The Members of the Corporation (the "Members") shall consist of (i) the initial Members named by the Incorporator and (ii) such persons or entities as may be elected to membership from time to time by a majority of the Board of Directors, who meet all requirements for membership at the time of such election as may be established by these By-laws or by the Board of Directors from time to time, which requirements may include the payment of fees to the Corporation. The Members shall be divided into four classes: Founder Members, Class A Members, Class B Members, and Class C Members.
The Founder Members are, and shall be: the International Council of Museums ("ICOM"), and the J. Paul Getty Trust ("JPGT").
Unless assigned to a different class by a majority of the Board of Directors, a Member shall be a Class A Member while such Member has an annual operating budget of $5,000,000 U.S. or more and either
is an institutional Member of ICOM; or
qualifies under the definition of a "museum" as defined by ICOM under Article 2 of the ICOM Statutes, as such definition may be amended from time to time.
Unless assigned to a different class by a majority of the Board of Directors, a Member shall be a Class B Member while such Member has an annual operating budget of less than $5,000,000 U.S. and either
is an institutional Member of ICOM; or
qualifies under the definition of a "museum" as defined by ICOM under Article 2 of the ICOM Statutes, as such definition may be amended from time to time.
A Member duly elected by the Board of Directors and meeting all the membership requirements established by the Board of Directors and by these By-laws, and who is not a Founder Member, Class A Member or Class B Member, shall be a Class C Member.
The Board may establish such subclasses of Class C membership as the Board deems reasonable and consistent with the purposes of the Corporation, and may establish different requirements for membership in such subclasses.
Unless a shorter term shall be specified by the other Members at the time of such Members election, Members shall remain Members in perpetuity unless otherwise specified by the resolution of the majority vote of the full Board of Directors.
A Members membership in the corporation may be revoked by a majority vote of the full Board of Directors if such Member is in default in meeting any of the ongoing requirements of membership (as may be established by these By-laws or by the Board of Directors from time to time, and including nonpayment of ongoing membership fees, if any) for a continuous period of one (1) year.
A meeting of the Members shall be held annually for the election of directors and the transaction of other business as may properly come before the Members, as determined from time to time by the Members, on a date specified by the Board of Directors, or, if no such date is specified, on April 30.
• • • • • • •
■ **Prompt 1**: Name the classes of members set out in the membership by-laws.
■ **Prompt 2**: Carry on the membership by-laws from their final sentence.
The material after the membership by-laws has nothing to do with them.

■ **Stored data**:
• • • • • • •
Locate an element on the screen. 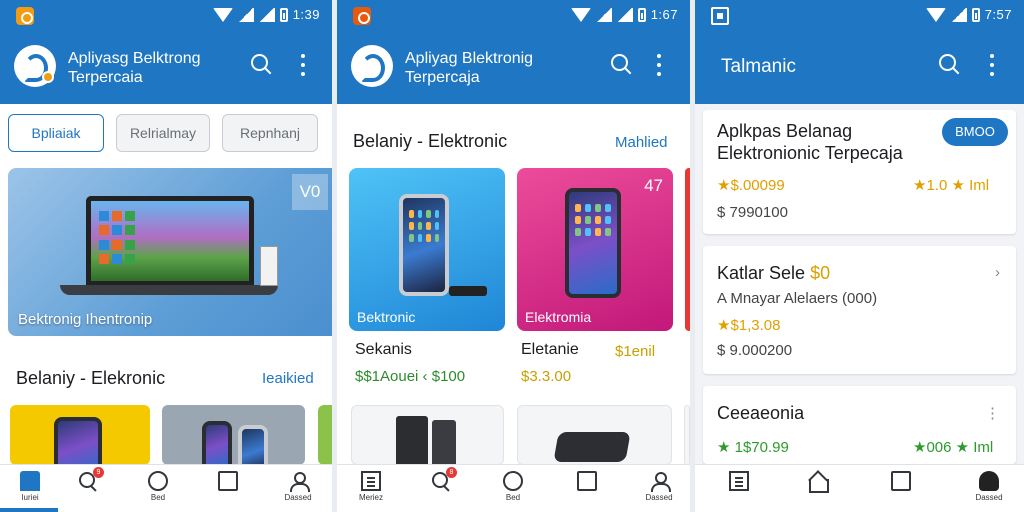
• • • • • • •
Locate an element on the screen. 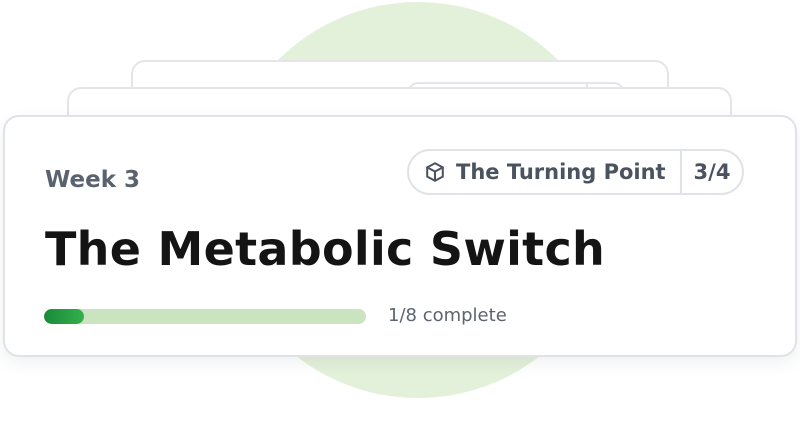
• • • • • • •
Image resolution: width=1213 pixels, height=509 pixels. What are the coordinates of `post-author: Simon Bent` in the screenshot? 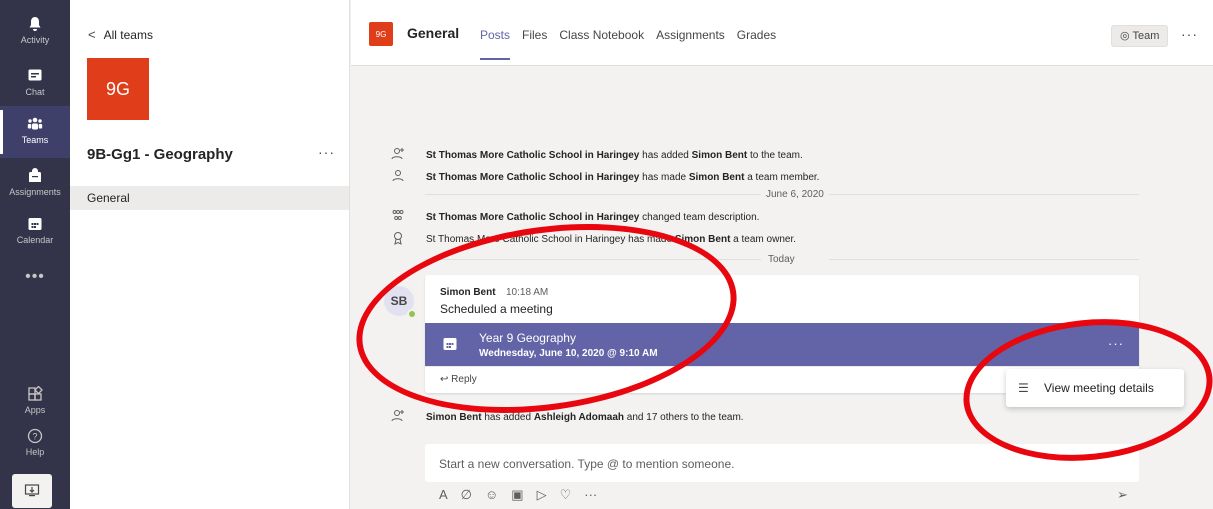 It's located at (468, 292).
• • • • • • •
■ **Task answer 1**: Founder Members, Class A Members, Class B Members, and Class C Members.

■ **Task answer 2**:
Special meetings of the Members may be called at any time by the President, the Secretary, any Founder Member or by the Board of Directors. Such meetings may also be convened by Members entitled to cast one-tenth of the total number of votes entitled to be cast at such meeting; these Members may, in writing addressed to the Secretary of the Corporation, demand the call of a special meeting, specifying the date and month thereof. The Secretary of the Corporation upon receiving the written demand shall promptly give notice of such meeting, or if the Secretary shall fail to do so within five (5) business days thereafter, any Member signing such demand may give such notice.
Meetings of Members may be held at such place, within or without the State of Delaware, or no place (but rather by means of remote communication), and at such hour as may be fixed in the notice of the meeting. If no such time or place are fixed, at the principal offices of the International Council of Museums in Paris, France, at 10:00 AM local time.
The written notice of any meeting shall be given not less than ten (10) nor more than sixty (60) days before the date of the meeting. If mailed, such notice is given when deposited in the United States mail, postage prepaid, directed to the Member at his address as it appears on the records of the Corporation. An affidavit of the secretary or an assistant secretary (if any) that the notice has been given shall, in the absence of fraud, be prima facie evidence of the facts stated therein. When a meeting is adjourned to another time or place, notice need not be given of the adjourned meeting if the time and place thereof are announced at the meeting at which the adjournment is taken. At the adjourned meeting the Corporation may transact any business which might have been transacted at the original meeting. If the adjournment is for more than thirty (30) days, or if after the adjournment a new record date is fixed for the adjourned meeting, a notice of the adjourned meeting shall be given to each Member of record entitled to vote at the meeting.
Neither the business to be transacted at, nor the purposes of, any regular or special meeting of the Members need be specified in any written waiver of notice.
One-fifth of the Members of the Corporation shall constitute a quorum at a meeting of Members, and the affirmative vote of a majority of such Members present in person or represented by proxy at the meeting and entitled to vote on the subject matter shall be the act of the Members.
Whenever any corporate action is to be taken by vote of the Members, including the election of directors pursuant to Section 3.2 of these By-laws, each Founder Member, Class A Member and Class B Member shall be entitled at every meeting of the Members to one vote, and such corporate action shall, except as otherwise required by law or by the Certificate of Incorporation, be authorized by the affirmative vote of a majority of the Members present at the meeting and entitled to vote thereon.
No Member shall be entitled to authorize another person or entity to act as proxy at any meeting of Members.
At any meeting of the Members, if neither the Chair of the Board of Directors (if any), nor President, nor a Vice President, nor a person designated by the Board to preside at the meeting shall be present, the Members present shall appoint a presiding officer for the meeting. If neither the Secretary nor an Assistant Secretary is present, the appointee of the person presiding at the meeting shall act as secretary of the meeting.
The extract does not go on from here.